Directions: Copy out, unchanged, everything in the rows from the line containing "Screen dimensions: 1024x677" down to the line containing "click(273, 24)", both of those lines included. Leave the pictures out.

Supplied data:
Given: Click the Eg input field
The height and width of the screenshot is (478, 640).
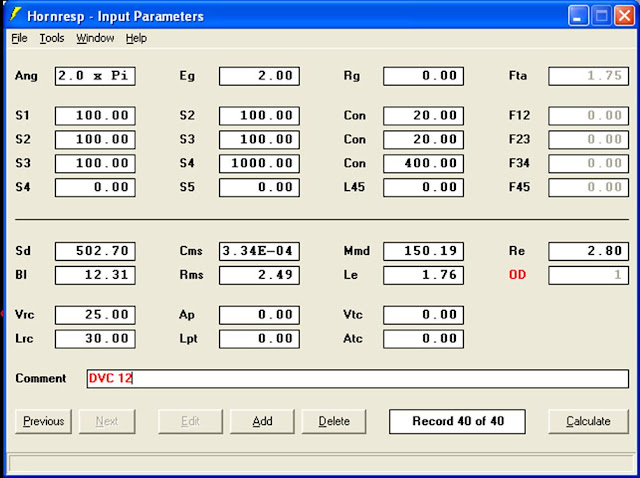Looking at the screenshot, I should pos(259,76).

* * *

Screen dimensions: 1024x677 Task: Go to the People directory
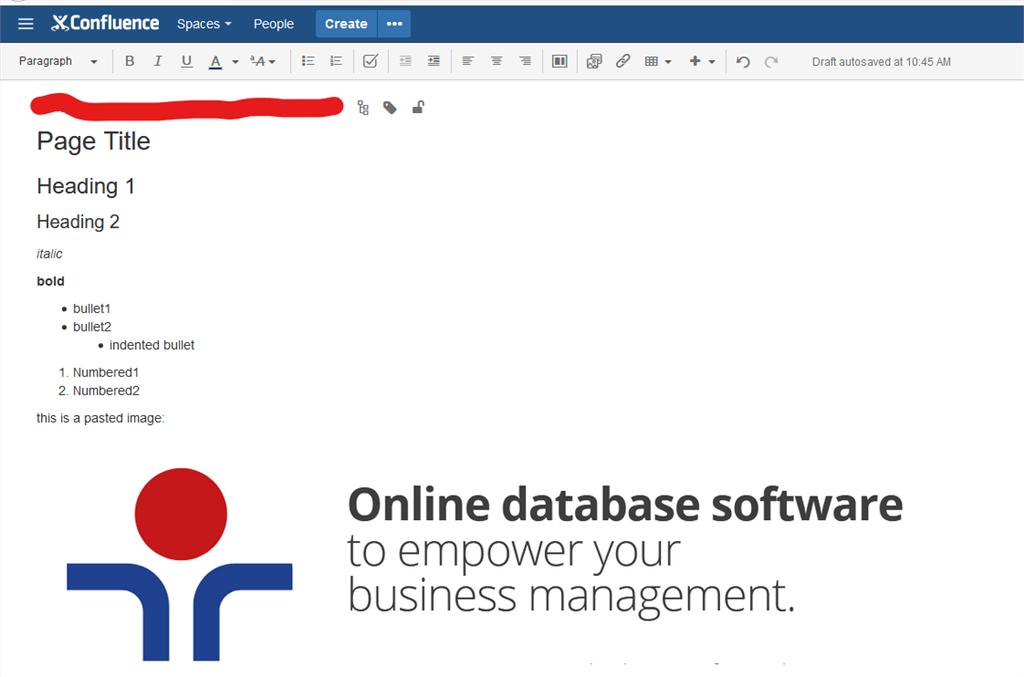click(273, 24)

Full response:
Screen dimensions: 1024x677 Task: Go to the People directory
click(273, 24)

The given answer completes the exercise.